# The problem
Restate the whole of the data verbatim, omitting nothing.

# Data records

_ _ _ _ _

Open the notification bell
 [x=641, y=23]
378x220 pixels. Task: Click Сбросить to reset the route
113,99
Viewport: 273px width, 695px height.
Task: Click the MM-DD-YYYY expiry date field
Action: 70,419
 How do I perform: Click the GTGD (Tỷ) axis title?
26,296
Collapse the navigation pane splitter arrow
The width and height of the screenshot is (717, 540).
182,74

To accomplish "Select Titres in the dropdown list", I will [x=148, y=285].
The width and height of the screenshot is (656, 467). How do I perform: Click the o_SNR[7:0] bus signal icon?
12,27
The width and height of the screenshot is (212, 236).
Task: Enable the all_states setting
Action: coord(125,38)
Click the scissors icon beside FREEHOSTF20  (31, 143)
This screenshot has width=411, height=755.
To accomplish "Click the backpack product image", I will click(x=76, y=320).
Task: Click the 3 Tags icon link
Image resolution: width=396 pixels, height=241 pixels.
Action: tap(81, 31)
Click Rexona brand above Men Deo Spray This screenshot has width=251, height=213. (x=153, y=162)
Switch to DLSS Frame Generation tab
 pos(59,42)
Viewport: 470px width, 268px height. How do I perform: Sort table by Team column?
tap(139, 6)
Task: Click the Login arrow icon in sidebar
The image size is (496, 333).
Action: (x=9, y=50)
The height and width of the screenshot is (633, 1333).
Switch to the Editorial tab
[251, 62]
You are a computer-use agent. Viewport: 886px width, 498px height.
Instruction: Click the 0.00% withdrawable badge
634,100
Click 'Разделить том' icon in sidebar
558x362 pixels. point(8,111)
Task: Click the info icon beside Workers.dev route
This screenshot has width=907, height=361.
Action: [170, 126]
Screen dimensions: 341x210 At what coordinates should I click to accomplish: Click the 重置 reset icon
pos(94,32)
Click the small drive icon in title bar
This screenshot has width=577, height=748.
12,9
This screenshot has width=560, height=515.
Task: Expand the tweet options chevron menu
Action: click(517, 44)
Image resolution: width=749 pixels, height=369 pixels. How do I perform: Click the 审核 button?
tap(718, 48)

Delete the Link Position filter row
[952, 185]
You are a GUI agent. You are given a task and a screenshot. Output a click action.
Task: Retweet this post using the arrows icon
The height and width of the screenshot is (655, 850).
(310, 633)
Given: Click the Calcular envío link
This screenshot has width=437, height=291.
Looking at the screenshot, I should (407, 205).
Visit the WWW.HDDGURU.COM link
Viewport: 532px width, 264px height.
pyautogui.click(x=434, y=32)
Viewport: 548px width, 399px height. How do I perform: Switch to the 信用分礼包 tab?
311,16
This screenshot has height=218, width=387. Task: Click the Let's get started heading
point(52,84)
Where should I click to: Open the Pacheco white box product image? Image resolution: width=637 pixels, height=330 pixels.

_ _ _ _ _

# Exercise response
Open the notification bell
 [x=641, y=23]
378x220 pixels. Task: Click Сбросить to reset the route
113,99
Viewport: 273px width, 695px height.
Task: Click the MM-DD-YYYY expiry date field
Action: 70,419
 How do I perform: Click the GTGD (Tỷ) axis title?
26,296
Collapse the navigation pane splitter arrow
The width and height of the screenshot is (717, 540).
182,74

To accomplish "Select Titres in the dropdown list", I will [x=148, y=285].
The width and height of the screenshot is (656, 467). How do I perform: Click the o_SNR[7:0] bus signal icon?
12,27
The width and height of the screenshot is (212, 236).
Task: Enable the all_states setting
Action: coord(125,38)
Click the scissors icon beside FREEHOSTF20  (31, 143)
This screenshot has width=411, height=755.
To accomplish "Click the backpack product image", I will click(x=76, y=320).
Task: Click the 3 Tags icon link
Image resolution: width=396 pixels, height=241 pixels.
Action: tap(81, 31)
Click Rexona brand above Men Deo Spray This screenshot has width=251, height=213. (x=153, y=162)
Switch to DLSS Frame Generation tab
 pos(59,42)
Viewport: 470px width, 268px height. How do I perform: Sort table by Team column?
tap(139, 6)
Task: Click the Login arrow icon in sidebar
The image size is (496, 333).
Action: (x=9, y=50)
The height and width of the screenshot is (633, 1333).
Switch to the Editorial tab
[251, 62]
You are a computer-use agent. Viewport: 886px width, 498px height.
Instruction: Click the 0.00% withdrawable badge
634,100
Click 'Разделить том' icon in sidebar
558x362 pixels. point(8,111)
Task: Click the info icon beside Workers.dev route
This screenshot has width=907, height=361.
Action: [170, 126]
Screen dimensions: 341x210 At what coordinates should I click to accomplish: Click the 重置 reset icon
pos(94,32)
Click the small drive icon in title bar
This screenshot has width=577, height=748.
12,9
This screenshot has width=560, height=515.
Task: Expand the tweet options chevron menu
Action: click(517, 44)
Image resolution: width=749 pixels, height=369 pixels. How do I perform: Click the 审核 button?
tap(718, 48)

Delete the Link Position filter row
[952, 185]
You are a GUI agent. You are given a task and a screenshot. Output a click action.
Task: Retweet this post using the arrows icon
The height and width of the screenshot is (655, 850).
(310, 633)
Given: Click the Calcular envío link
This screenshot has width=437, height=291.
Looking at the screenshot, I should (407, 205).
Visit the WWW.HDDGURU.COM link
Viewport: 532px width, 264px height.
pyautogui.click(x=434, y=32)
Viewport: 548px width, 399px height. How do I perform: Switch to the 信用分礼包 tab?
311,16
This screenshot has height=218, width=387. Task: Click the Let's get started heading
point(52,84)
Where should I click to: Open the Pacheco white box product image? Image resolution: width=637 pixels, height=330 pixels.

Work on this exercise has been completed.